> What is expected
Extract each line of the entries below and reproduce it unchanged.

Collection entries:
──────────────────────────────

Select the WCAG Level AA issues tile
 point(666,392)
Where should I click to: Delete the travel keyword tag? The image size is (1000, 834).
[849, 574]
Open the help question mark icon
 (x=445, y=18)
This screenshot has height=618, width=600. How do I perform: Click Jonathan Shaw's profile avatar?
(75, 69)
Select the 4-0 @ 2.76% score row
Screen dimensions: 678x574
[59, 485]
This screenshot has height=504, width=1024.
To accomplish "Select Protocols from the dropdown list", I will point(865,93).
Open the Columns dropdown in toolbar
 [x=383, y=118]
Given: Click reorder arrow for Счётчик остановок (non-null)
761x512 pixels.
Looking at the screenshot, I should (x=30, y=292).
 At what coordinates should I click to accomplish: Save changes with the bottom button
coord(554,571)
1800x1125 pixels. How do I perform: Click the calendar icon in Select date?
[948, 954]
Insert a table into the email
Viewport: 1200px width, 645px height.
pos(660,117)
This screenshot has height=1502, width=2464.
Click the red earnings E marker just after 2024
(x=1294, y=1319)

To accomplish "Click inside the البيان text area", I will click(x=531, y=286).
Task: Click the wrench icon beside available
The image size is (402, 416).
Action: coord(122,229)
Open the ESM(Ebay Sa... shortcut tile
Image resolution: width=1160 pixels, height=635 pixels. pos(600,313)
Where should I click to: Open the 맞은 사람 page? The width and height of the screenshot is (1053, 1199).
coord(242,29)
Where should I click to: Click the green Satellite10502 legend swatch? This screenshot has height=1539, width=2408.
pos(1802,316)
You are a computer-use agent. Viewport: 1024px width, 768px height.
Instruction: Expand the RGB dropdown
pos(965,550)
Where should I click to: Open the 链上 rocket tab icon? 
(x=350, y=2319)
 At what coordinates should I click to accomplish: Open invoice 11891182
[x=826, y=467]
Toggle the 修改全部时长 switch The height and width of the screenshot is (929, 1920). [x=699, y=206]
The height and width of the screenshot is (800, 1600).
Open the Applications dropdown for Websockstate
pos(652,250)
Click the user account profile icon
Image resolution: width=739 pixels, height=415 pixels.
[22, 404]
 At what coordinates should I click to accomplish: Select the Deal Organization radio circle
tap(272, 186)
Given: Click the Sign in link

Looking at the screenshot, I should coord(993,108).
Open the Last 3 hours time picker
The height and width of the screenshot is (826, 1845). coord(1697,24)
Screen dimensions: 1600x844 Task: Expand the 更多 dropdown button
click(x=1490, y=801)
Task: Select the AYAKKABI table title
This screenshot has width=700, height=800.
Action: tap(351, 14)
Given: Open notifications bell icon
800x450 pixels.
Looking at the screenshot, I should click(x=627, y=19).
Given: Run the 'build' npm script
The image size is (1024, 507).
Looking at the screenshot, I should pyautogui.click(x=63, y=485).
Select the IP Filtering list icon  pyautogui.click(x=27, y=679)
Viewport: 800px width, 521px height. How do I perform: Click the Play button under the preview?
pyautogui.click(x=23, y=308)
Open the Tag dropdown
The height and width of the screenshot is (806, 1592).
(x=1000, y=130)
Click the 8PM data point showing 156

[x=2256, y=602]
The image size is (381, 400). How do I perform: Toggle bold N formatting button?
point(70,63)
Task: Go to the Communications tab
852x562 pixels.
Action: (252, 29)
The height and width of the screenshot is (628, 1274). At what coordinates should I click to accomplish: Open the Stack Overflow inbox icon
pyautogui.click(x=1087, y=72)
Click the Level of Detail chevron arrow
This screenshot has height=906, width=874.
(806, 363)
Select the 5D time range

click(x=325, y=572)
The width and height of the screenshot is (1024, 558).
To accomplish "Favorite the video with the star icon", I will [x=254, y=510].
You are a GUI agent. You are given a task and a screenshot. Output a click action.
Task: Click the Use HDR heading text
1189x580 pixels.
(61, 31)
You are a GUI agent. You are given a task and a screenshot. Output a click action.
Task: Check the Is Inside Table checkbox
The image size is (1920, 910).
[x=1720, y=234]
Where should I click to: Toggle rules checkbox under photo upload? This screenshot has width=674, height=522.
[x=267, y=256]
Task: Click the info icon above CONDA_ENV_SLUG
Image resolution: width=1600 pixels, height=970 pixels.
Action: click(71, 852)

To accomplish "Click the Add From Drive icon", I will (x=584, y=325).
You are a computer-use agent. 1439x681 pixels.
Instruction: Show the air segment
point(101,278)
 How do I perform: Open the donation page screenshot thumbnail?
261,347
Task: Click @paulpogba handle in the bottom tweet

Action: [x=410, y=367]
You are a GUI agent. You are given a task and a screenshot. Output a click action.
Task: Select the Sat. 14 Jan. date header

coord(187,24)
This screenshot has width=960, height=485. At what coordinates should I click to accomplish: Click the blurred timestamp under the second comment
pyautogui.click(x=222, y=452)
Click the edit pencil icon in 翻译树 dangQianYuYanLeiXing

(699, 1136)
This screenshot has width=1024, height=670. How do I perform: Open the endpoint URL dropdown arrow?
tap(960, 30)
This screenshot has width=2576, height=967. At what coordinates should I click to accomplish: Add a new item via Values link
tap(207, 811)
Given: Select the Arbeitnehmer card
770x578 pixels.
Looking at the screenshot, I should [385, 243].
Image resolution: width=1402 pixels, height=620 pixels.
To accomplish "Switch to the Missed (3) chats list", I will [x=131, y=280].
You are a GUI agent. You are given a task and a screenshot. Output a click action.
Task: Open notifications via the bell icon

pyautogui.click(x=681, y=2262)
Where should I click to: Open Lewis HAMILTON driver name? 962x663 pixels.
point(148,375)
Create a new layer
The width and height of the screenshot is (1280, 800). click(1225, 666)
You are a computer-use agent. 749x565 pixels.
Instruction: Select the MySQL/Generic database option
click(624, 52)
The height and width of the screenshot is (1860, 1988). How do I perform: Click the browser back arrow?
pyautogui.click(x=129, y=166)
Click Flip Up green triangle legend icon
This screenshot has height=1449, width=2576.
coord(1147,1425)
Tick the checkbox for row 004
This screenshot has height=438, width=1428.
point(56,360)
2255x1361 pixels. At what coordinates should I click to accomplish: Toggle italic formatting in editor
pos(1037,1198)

──────────────────────────────

> Written response
Select the WCAG Level AA issues tile
 point(666,392)
Where should I click to: Delete the travel keyword tag? The image size is (1000, 834).
[849, 574]
Open the help question mark icon
 (x=445, y=18)
This screenshot has height=618, width=600. How do I perform: Click Jonathan Shaw's profile avatar?
(75, 69)
Select the 4-0 @ 2.76% score row
Screen dimensions: 678x574
[59, 485]
This screenshot has height=504, width=1024.
To accomplish "Select Protocols from the dropdown list", I will point(865,93).
Open the Columns dropdown in toolbar
 [x=383, y=118]
Given: Click reorder arrow for Счётчик остановок (non-null)
761x512 pixels.
Looking at the screenshot, I should (x=30, y=292).
 At what coordinates should I click to accomplish: Save changes with the bottom button
coord(554,571)
1800x1125 pixels. How do I perform: Click the calendar icon in Select date?
[948, 954]
Insert a table into the email
Viewport: 1200px width, 645px height.
pos(660,117)
This screenshot has height=1502, width=2464.
Click the red earnings E marker just after 2024
(x=1294, y=1319)

To accomplish "Click inside the البيان text area", I will click(x=531, y=286).
Task: Click the wrench icon beside available
The image size is (402, 416).
Action: coord(122,229)
Open the ESM(Ebay Sa... shortcut tile
Image resolution: width=1160 pixels, height=635 pixels. pos(600,313)
Where should I click to: Open the 맞은 사람 page? The width and height of the screenshot is (1053, 1199).
coord(242,29)
Where should I click to: Click the green Satellite10502 legend swatch? This screenshot has height=1539, width=2408.
pos(1802,316)
You are a computer-use agent. Viewport: 1024px width, 768px height.
Instruction: Expand the RGB dropdown
pos(965,550)
Where should I click to: Open the 链上 rocket tab icon? 
(x=350, y=2319)
 At what coordinates should I click to accomplish: Open invoice 11891182
[x=826, y=467]
Toggle the 修改全部时长 switch The height and width of the screenshot is (929, 1920). [x=699, y=206]
The height and width of the screenshot is (800, 1600).
Open the Applications dropdown for Websockstate
pos(652,250)
Click the user account profile icon
Image resolution: width=739 pixels, height=415 pixels.
[22, 404]
 At what coordinates should I click to accomplish: Select the Deal Organization radio circle
tap(272, 186)
Given: Click the Sign in link

Looking at the screenshot, I should coord(993,108).
Open the Last 3 hours time picker
The height and width of the screenshot is (826, 1845). coord(1697,24)
Screen dimensions: 1600x844 Task: Expand the 更多 dropdown button
click(x=1490, y=801)
Task: Select the AYAKKABI table title
This screenshot has width=700, height=800.
Action: tap(351, 14)
Given: Open notifications bell icon
800x450 pixels.
Looking at the screenshot, I should click(x=627, y=19).
Given: Run the 'build' npm script
The image size is (1024, 507).
Looking at the screenshot, I should pyautogui.click(x=63, y=485).
Select the IP Filtering list icon  pyautogui.click(x=27, y=679)
Viewport: 800px width, 521px height. How do I perform: Click the Play button under the preview?
pyautogui.click(x=23, y=308)
Open the Tag dropdown
The height and width of the screenshot is (806, 1592).
(x=1000, y=130)
Click the 8PM data point showing 156

[x=2256, y=602]
The image size is (381, 400). How do I perform: Toggle bold N formatting button?
point(70,63)
Task: Go to the Communications tab
852x562 pixels.
Action: (252, 29)
The height and width of the screenshot is (628, 1274). At what coordinates should I click to accomplish: Open the Stack Overflow inbox icon
pyautogui.click(x=1087, y=72)
Click the Level of Detail chevron arrow
This screenshot has height=906, width=874.
(806, 363)
Select the 5D time range

click(x=325, y=572)
The width and height of the screenshot is (1024, 558).
To accomplish "Favorite the video with the star icon", I will [x=254, y=510].
You are a GUI agent. You are given a task and a screenshot. Output a click action.
Task: Click the Use HDR heading text
1189x580 pixels.
(61, 31)
You are a GUI agent. You are given a task and a screenshot. Output a click action.
Task: Check the Is Inside Table checkbox
The image size is (1920, 910).
[x=1720, y=234]
Where should I click to: Toggle rules checkbox under photo upload? This screenshot has width=674, height=522.
[x=267, y=256]
Task: Click the info icon above CONDA_ENV_SLUG
Image resolution: width=1600 pixels, height=970 pixels.
Action: click(71, 852)

To accomplish "Click the Add From Drive icon", I will (x=584, y=325).
You are a computer-use agent. 1439x681 pixels.
Instruction: Show the air segment
point(101,278)
 How do I perform: Open the donation page screenshot thumbnail?
261,347
Task: Click @paulpogba handle in the bottom tweet

Action: [x=410, y=367]
You are a GUI agent. You are given a task and a screenshot. Output a click action.
Task: Select the Sat. 14 Jan. date header

coord(187,24)
This screenshot has width=960, height=485. At what coordinates should I click to accomplish: Click the blurred timestamp under the second comment
pyautogui.click(x=222, y=452)
Click the edit pencil icon in 翻译树 dangQianYuYanLeiXing

(699, 1136)
This screenshot has width=1024, height=670. How do I perform: Open the endpoint URL dropdown arrow?
tap(960, 30)
This screenshot has width=2576, height=967. At what coordinates should I click to accomplish: Add a new item via Values link
tap(207, 811)
Given: Select the Arbeitnehmer card
770x578 pixels.
Looking at the screenshot, I should [385, 243].
Image resolution: width=1402 pixels, height=620 pixels.
To accomplish "Switch to the Missed (3) chats list", I will [x=131, y=280].
You are a GUI agent. You are given a task and a screenshot. Output a click action.
Task: Open notifications via the bell icon

pyautogui.click(x=681, y=2262)
Where should I click to: Open Lewis HAMILTON driver name? 962x663 pixels.
point(148,375)
Create a new layer
The width and height of the screenshot is (1280, 800). click(1225, 666)
You are a computer-use agent. 749x565 pixels.
Instruction: Select the MySQL/Generic database option
click(624, 52)
The height and width of the screenshot is (1860, 1988). How do I perform: Click the browser back arrow?
pyautogui.click(x=129, y=166)
Click Flip Up green triangle legend icon
This screenshot has height=1449, width=2576.
coord(1147,1425)
Tick the checkbox for row 004
This screenshot has height=438, width=1428.
point(56,360)
2255x1361 pixels. At what coordinates should I click to accomplish: Toggle italic formatting in editor
pos(1037,1198)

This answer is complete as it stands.